Here's the rule of thumb… a good trinkets wrecks the whole difficulty Maybe a difficulty where only 1 trinkets equip max. Or just remove scouting altogether. Holy… someone actually done it "Torchless No Scout"
You say that Schamblers are the main differences between torch and torchless ; and then u say the game isnt more difficult in torchless. Even if it was due to schamblers only that would be a good enough argument to say torchless is harder to me. Yes we can scout hallway fights but sometimes we cant dodge them. You say the fact that we get crit a bit more is insignificant and that u only had un unlucky crit streak happenend to you once with ur MAA , ok that s fair enough , but one time is enough sometimes to ruin a run and send 1 or 2 char to the graveyard , it s what happenend to me on my first torchless stygien bloodmoon or whatever it s called attempt and it was just brutal (crit from dismas's collector + bleed into insta vestal death) and would have been way less likely to happen with light. You also said the first 10 week were harder , and I agree yes they are. You also said the meta in torchless is stun and speed , yeah , the thing is without torch we can get away without playing like that , we can use pretty much everything whereas in torchless we have to play optimaly , that seems like a harder game mode to me. About the benefit of playing torchless the main one is increased loots but we also have to spend more one average to stress relief in town and gold isnt a big issue overall with torch anyway. Finally one a side note CC and COM are full light modes , but we specs our trinkets and quircks to be torchless ones and have to bring the same heroes to now full light missions. So overall I agree with you Torchless is not well balanced , but I truely think it s objectively harder, even if not in a fun/balanced way. Always interesting to hear your thoughts tho , so thank you for uploading this !

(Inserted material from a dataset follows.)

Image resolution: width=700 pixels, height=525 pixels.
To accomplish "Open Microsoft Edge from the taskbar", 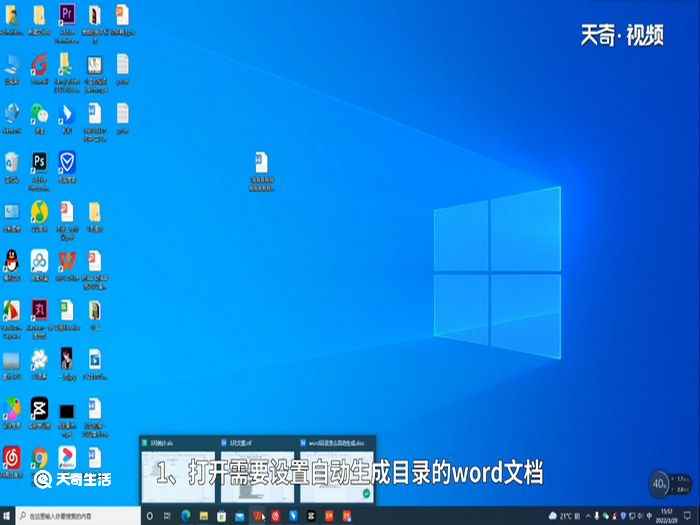I will point(186,516).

The thing about calling torchless “harder” is that its really just kinda more restrictive. The “difficulty” in the early weeks isn’t really anything you as a player can do anything about either, so I wouldn’t call it that either. Torchless is a fine challenge but it’s also very arbitrary in what it buffs, making some strategies outright better, while neutering others. This is fine, but what Shuff’s calling out here is how the community seems to treat it as this golden standard of the highest difficulty when in reality it’s like any random self imposed challenge. You also don’t really have to play optimally in torchless, small mistakes are fine.
What I think I did a bad job explaining in this is that when I say torchless isn't hard, that doesn't mean it's easier than regular. Shambler spawns and getting hit harder in general definitely does increase the difficulty on paper. My example with MAA was more talking about how a crit streak can happen at any time. I've lost heroes to random crits from units like collector, or occultist bleeding out my shieldbreaker from a 0 heal. I wouldn't say that torchless forces optimal play more than it exposes how bad the balance scaling is which incentivizes scouting, speed, and stuns. You don't need these to win but it makes it much easier. We do need to spend more money in torchless early on, but I made sure to grab clips from the later portions of the game where I'm doing torchless and my heroes are fine on hp and stress, showing that the downside of spending more money to stress heal is only in the opening weeks of the game. In my normal bloodmoon runs money feels like an issue for the entire time. In torchless money was only an issue at certain points. The point about balancing trinkets/quirks around torchless messing up courtyard and farmstead is a good one. It is "harder" in a sense, but it isn't harder because it was well designed. It's only difficult because of the restrictions in the early weeks which makes the ridiculous stat bloat harder to deal with. I personally don't think that me having to overcome a game's design flaws means it's hard in the traditional sense. Regardless, thank you for the strong response and taking the time to address the video
@@ShuffleFM And thank you very much for the detailed answer , glad we can have civil debates on your chanel ! You are def right on the money aspect , I guess it s also a matter of playstyle in in the end and I can see you being right on everything u said , maybe it just happened to not be my experience and actually it s probably the case . See you in dd2 brother ^^
Makes sense that torchless isn’t quite balanced cuz it’s not something you’re supposed to do every run. Balancing around a punishment of bad preparation or a risk reward of trying a run where you try to get a ton of money and heirlooms to kickstart a run is kinda how it should be, but it sucks that it ends up shaking out like this for a whole run
People constantly confuse poorly balanced or bad designs in games with "hard". Which, in a very small sense is somewhat true but it's definitely not the same thing.
This is exactly it.
What can u expect?
For example:
People think soul games are hard, when in reality you just need to get used to the garbage controls and a wiki because those games explain nothing to you other than basic controls.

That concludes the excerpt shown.